## Source excerpt
The 2010/2011 Antarctic Season is in the rear view mirror now. When it was over, I found it really easy to be caught up with vacationing in New Zealand, followed by vacationing in Australia, followed by shivering in a Colorado winter. Then a string of natural disasters along the pacific rim, like the Canterbury Quake Part II followed closely by the recent Sendai megathrust temblor in Japan lead me to absorb more digital information and news than I could possibly create.
After settling back into my old, new home of Chamonix, France, I suppose there's no time like the present to add a heap of ones and zeros to my blog.
When we left off in early December, My group of four research scientists and I had just gained ten pounds after eating a gluttonous McMurdo-Style Thanksgiving Feast. We had a few days of helicopter-supported fieldwork to the Convoy and Warren ranges, and found almost nothing useful in our search to collect samples of East Antarctic crystalline basement. Instead, we found principally late Jurassic Ferrar Dolerite and earlier deposited Beacon Supergroup sandstones, etc... Nothing useful...
[special note: For more details on the geologic significance of Dr John Goodge, Dr Jeffrey Vervoort, and Dr Mark Fanning's research in Antarctica this season, refer to Vervoorts' blog, and also to the New York Times science blog! We made it big time! (That south pole shot is mine!)]
Somewhere around December 11th, we said goodbye to Crary Wifi and McMurdo dorm life, and boarded an LC-130 (operated by the New York Air National Guard) bound for CTAM - just under two noisy hours away.
Our destination - CTAM - stands for "Central Trans Antarctic Mountains" camp. Once upon a time (prior to the mid-1980's) it was called the "Beardmore Glacier Camp". That's because it used to be located on the Beardmore Glacier - the same glacier used by Robert Falcon Scott during his ill-fated 1910-13 "Terra Nova" South Pole expedition. For some reason, beginning in the 1984-85 Antarctic field season, the "Beardmore Camp" was moved to the edge of the Bowden Neve, where it meets the Lenox King Glacier. Presumably because a crevasse-free section of glacier could be found here, sheltered from strong polar katabatics by a fence of mountains to the south.
At this location at 84 degrees south (about 650km from the South Pole) it was renamed the "Beardmore South Camp". The same location was used for several more camps over the next three decades. The 2010/11 season was the second time in the last decade that a Beardmore surface camp was installed. In the 80's, the camp was constructed with rigid, stick-frame wood buildings. During one season, flush toilets were even added. Most of the material was retroed during previous years, but one structure remains, buried under several decades of Antarctic snowdrift. Its about a 10 minute walk from the current camp location. A trap door and ladder lead downward about 15 feet, and through an old front door into a very dark and cold (-35°C) place where the only source of light is a ghostly shade of blue refracted through 2 meters of snow drifted over the old skylights. I climbed down into this man-made wooden cave with my friend and frequent accomplice, Brian H, and our other friend Bija Sass, who was juggling many tasks as one of CTAM's three "bosses".
Bija lit a candle as a light source, but like a moth I was attracted to its small, warm flame. We strolled around inside, looking at graffiti and initials left behind by occupants from the last three decades. Emergency food could be found stored in the pantry - evidently well-preserved by antarctic temps. I looked at bottle of honey and thought about how difficult it would be to get -35° honey out of a brittle plastic bear. Our boots eerily squeaked across the frigid plywood floor. The absence of people, past or present, created a vacuum only filled by imagining the events of years' past - when this structure was on the surface, being used regularly. There were names scrawled on the wall by legends of Antarctica-past, and upon deeper thought it occurred to us that some of those legends were actually present in camp this season.

## Instructions to follow
Rewrite the part of the Antarctic camp post starting with "Bija lit a candle" and going on through "camp this season.", putting "lantern" in place of "candle".

## Extracted material
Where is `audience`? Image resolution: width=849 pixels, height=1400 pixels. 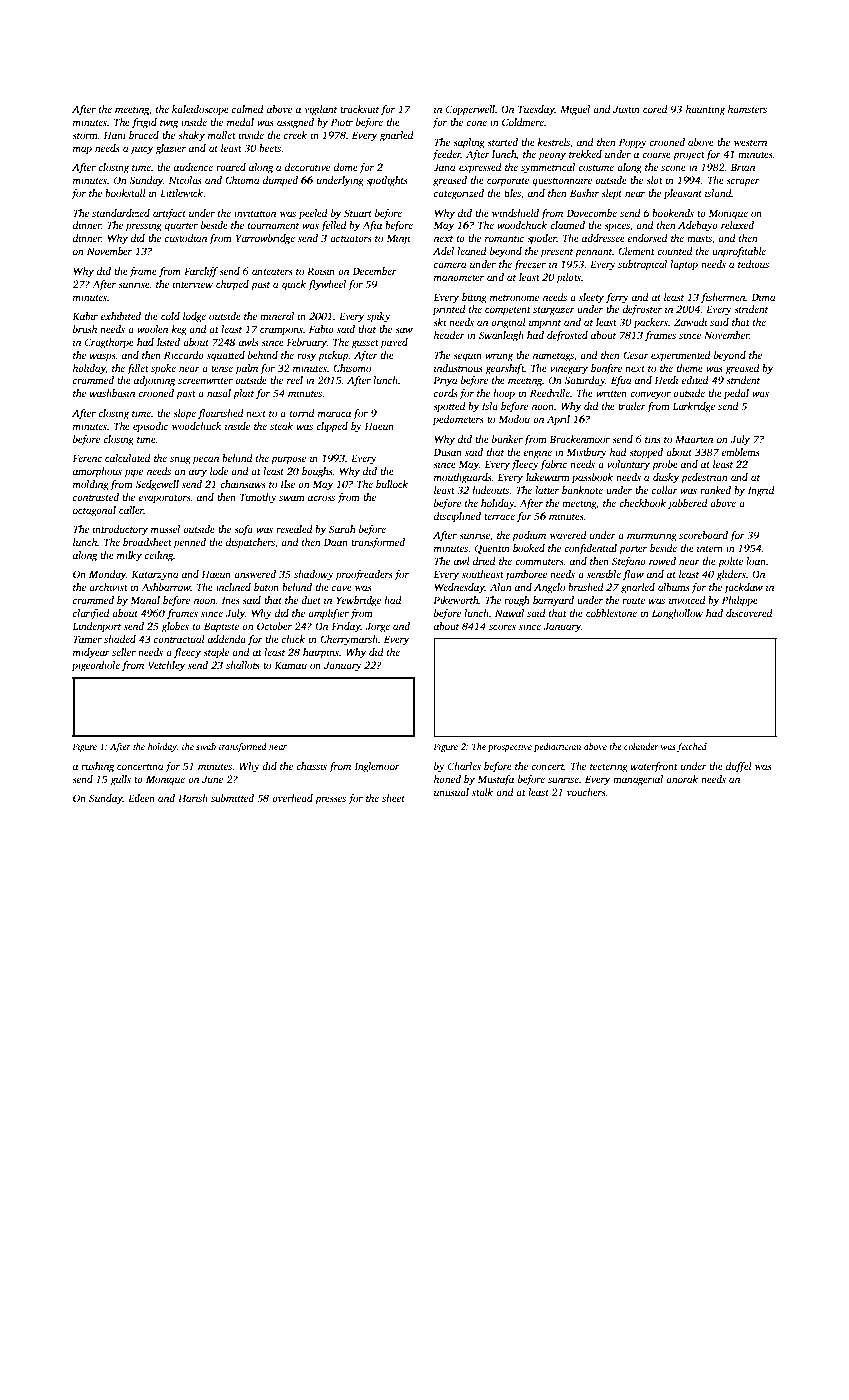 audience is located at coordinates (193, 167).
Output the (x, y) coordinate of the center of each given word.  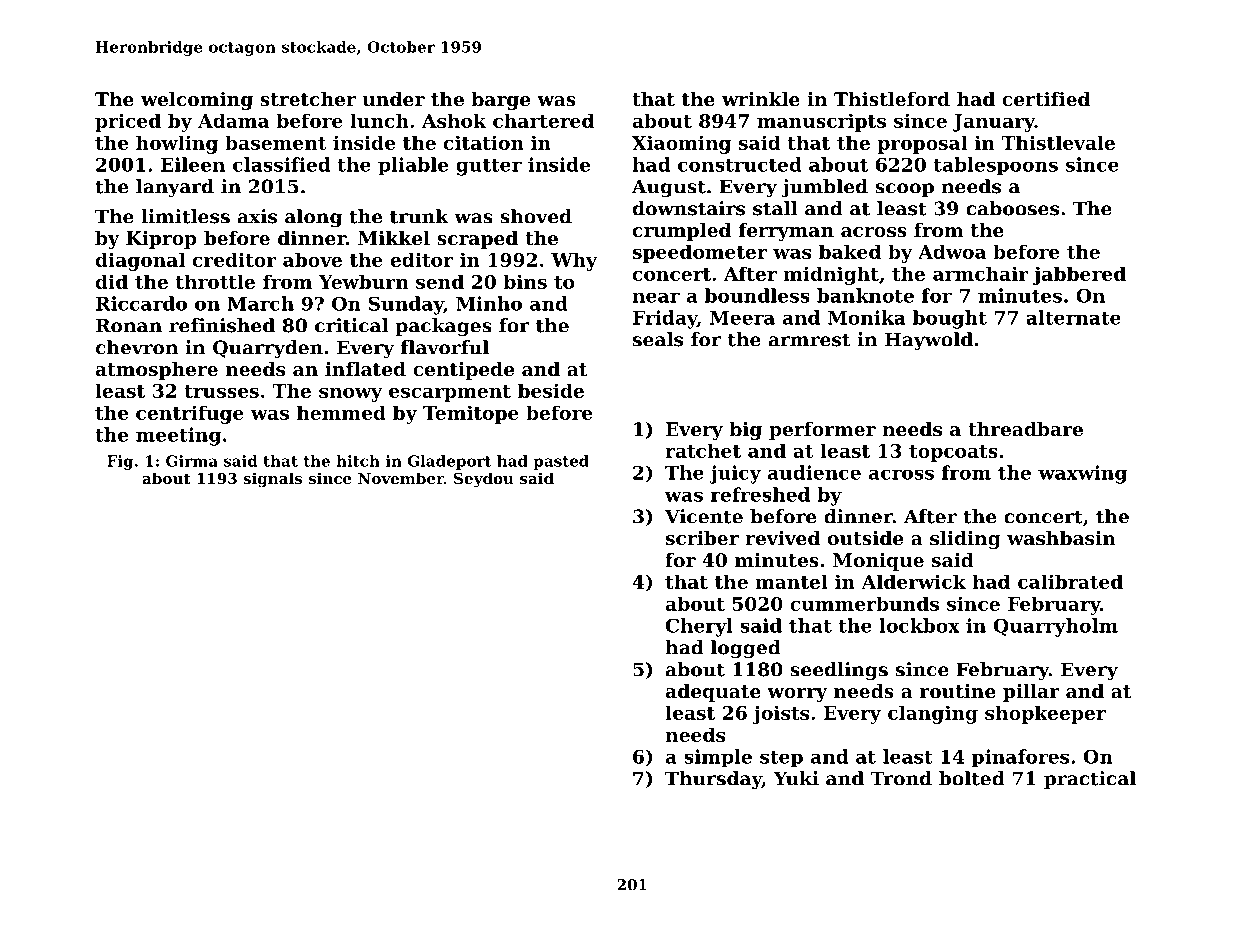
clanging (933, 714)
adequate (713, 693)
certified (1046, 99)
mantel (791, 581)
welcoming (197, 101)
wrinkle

## Reply to the exercise
Bija lit a lantern as a light source, but like a moth I was attracted to its small, warm flame. We strolled around inside, looking at graffiti and initials left behind by occupants from the last three decades. Emergency food could be found stored in the pantry - evidently well-preserved by antarctic temps. I looked at bottle of honey and thought about how difficult it would be to get -35° honey out of a brittle plastic bear. Our boots eerily squeaked across the frigid plywood floor. The absence of people, past or present, created a vacuum only filled by imagining the events of years' past - when this structure was on the surface, being used regularly. There were names scrawled on the wall by legends of Antarctica-past, and upon deeper thought it occurred to us that some of those legends were actually present in camp this season.